**WORK TO DO**
Copy the records from the line containing "The image size is (1199, 514)." through the line containing "Line chart type", including both of those lines, and omit the pictures.
━━ INPUT ROWS
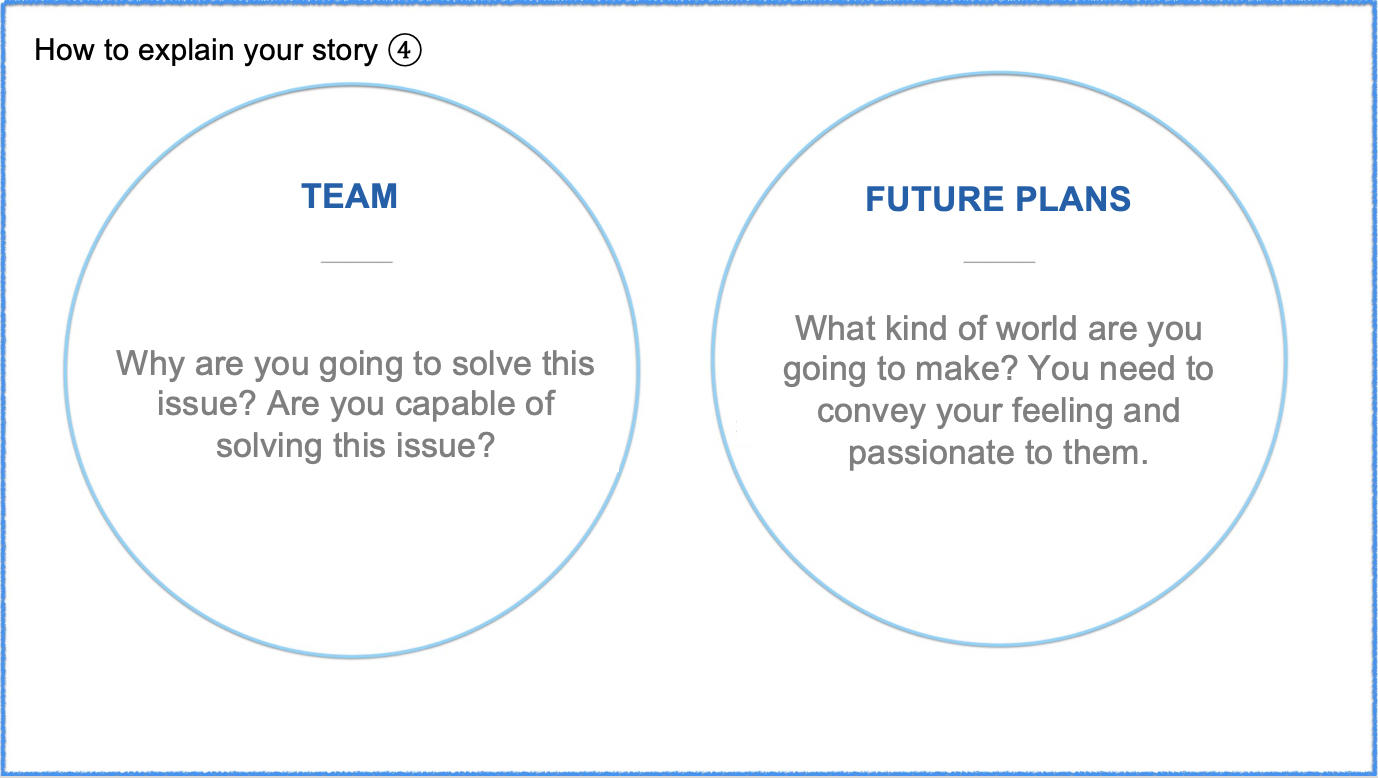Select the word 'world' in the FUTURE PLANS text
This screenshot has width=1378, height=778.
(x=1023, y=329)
━━━━
━━ INPUT ROWS
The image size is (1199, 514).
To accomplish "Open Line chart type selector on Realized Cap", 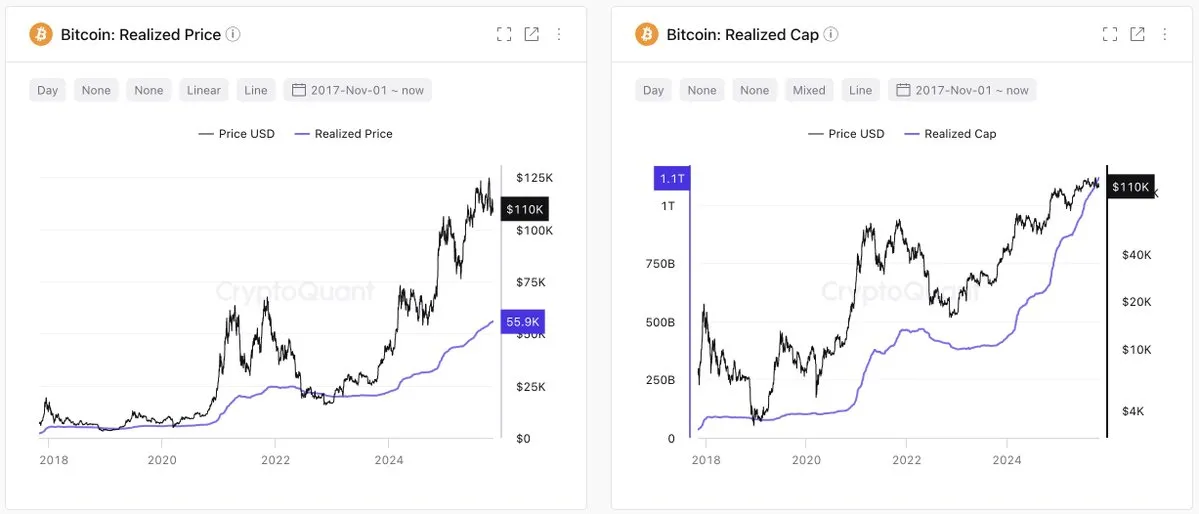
━━━━
**THE COMPLETED TASK**
The image size is (1199, 514).
To accomplish "Open Line chart type selector on Realized Cap", 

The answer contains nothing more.